Réhydratation, insuline, potassium
La prise en charge de ces urgences hyperglycémiques, acidocétose comme SHH, repose sur trois grands piliers : réhydratation par voie intraveineuse, traitement par insuline, prévention de l’hypokaliémie. Parmi les complications les plus fréquemment observées, l’hypoglycémie, l’hypokaliémie sévère et l’insuffisance rénale aigüe, "qui se résout généralement de manière rapide avec la réhydratation", explique le Dr Gian Paolo Fadini, diabétologue à l’université de Padoue (Italie).
Mais le principal danger auquel s’expose le patient est celui d’une rechute. Selon des données américaines, 12,3% des personnes ayant subi une acidocétose en endurent une autre dans les 30 jours suivants, 22% dans l’année calendaire(4).
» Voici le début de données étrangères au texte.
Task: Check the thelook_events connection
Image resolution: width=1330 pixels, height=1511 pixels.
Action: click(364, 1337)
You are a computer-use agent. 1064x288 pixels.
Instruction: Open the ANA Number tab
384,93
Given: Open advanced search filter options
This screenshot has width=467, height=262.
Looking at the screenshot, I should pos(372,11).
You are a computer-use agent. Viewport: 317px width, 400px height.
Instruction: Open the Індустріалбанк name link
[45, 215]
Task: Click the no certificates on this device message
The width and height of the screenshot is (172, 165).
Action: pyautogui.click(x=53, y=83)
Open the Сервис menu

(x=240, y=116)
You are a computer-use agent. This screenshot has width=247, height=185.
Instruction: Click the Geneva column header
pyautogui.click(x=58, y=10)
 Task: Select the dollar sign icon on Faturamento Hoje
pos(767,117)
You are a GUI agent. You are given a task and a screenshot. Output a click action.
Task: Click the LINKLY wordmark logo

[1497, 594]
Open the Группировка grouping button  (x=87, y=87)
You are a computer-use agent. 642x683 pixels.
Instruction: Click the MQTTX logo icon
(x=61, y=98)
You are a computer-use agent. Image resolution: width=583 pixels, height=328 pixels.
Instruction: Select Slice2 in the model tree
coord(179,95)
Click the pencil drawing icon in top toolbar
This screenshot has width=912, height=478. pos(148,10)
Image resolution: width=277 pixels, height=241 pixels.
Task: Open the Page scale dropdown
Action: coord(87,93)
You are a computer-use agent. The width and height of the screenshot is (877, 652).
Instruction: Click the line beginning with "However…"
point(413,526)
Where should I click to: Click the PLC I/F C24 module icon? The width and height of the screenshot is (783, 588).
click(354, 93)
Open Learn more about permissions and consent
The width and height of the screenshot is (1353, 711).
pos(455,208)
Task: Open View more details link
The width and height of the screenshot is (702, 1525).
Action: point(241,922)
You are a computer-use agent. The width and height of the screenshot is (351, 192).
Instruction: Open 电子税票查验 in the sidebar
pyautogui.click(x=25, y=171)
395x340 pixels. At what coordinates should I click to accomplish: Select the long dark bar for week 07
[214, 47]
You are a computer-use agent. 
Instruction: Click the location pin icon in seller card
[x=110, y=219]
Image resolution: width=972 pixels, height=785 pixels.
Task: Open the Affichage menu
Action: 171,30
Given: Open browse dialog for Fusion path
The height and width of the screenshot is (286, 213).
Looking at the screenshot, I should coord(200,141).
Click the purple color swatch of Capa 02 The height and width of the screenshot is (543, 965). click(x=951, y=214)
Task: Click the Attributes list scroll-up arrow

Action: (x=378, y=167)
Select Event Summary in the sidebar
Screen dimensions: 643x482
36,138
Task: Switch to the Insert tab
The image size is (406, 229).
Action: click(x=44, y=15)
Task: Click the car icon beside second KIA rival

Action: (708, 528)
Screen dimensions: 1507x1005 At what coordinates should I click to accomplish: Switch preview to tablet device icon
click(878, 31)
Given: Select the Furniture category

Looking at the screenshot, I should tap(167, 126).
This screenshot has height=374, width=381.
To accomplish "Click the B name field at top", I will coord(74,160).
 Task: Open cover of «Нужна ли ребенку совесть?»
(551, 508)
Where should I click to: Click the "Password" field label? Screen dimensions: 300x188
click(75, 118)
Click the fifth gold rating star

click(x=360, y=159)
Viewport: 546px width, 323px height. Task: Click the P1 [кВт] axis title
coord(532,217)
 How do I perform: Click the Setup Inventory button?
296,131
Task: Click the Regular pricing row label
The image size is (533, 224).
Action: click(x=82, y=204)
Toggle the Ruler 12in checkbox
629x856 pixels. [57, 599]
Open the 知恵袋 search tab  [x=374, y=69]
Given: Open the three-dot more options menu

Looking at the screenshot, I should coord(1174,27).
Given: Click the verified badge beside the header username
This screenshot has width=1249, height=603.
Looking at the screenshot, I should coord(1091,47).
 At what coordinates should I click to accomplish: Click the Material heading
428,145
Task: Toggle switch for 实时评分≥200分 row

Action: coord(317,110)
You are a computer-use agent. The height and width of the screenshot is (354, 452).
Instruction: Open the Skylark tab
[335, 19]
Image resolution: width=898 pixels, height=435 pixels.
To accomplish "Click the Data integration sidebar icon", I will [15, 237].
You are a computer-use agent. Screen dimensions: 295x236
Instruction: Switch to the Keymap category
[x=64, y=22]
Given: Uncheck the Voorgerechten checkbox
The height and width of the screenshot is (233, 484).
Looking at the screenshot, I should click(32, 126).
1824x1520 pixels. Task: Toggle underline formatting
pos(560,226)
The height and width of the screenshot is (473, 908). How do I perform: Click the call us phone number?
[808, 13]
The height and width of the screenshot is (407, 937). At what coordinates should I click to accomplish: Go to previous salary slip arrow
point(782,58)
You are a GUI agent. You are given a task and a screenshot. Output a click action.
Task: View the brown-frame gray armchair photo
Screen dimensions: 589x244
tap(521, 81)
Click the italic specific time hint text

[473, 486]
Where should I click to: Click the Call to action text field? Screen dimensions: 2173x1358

Or le risque de décès est multiplié par près de 6,2 chez les patients déjà hospitalisés plus de cinq fois pour une acidocétose, par rapport à ceux qui n’en sont qu’à leur première fois(5).
Pour Gian Paolo Fadini, "il est crucial de suivre étroitement ces patients au cours des deux à quatre semaines après leur sortie, peut-être en recourant à la télémédecine. Mais il est aussi important d’identifier les causes sous-jacentes à l’acidocétose ou au SHH, dont les troubles mentaux et les déterminants sociaux". Selon les experts, la survenue d’un épisode d’acidocétose doit être l’occasion de parfaire l’éducation thérapeutique du patient, de réajuster son dosage d’insuline si besoin.
Afin d’éviter les rechutes, l’usage de systèmes de mesure du glucose, tels qu’un CGM (Continuous Glucose Monitoring, mesure en continu) ou un FGM (Flash Glucose Monitoring, à la demande), peut permettre au patient de mieux contrôler sa glycémie. Lors de l’étude française Relief, l’emploi d’un FGM a permis de réduire de 56,1% le taux d’acidocétose chez les patients atteints de DT1, de 52,1% celui lié à un DT2(6).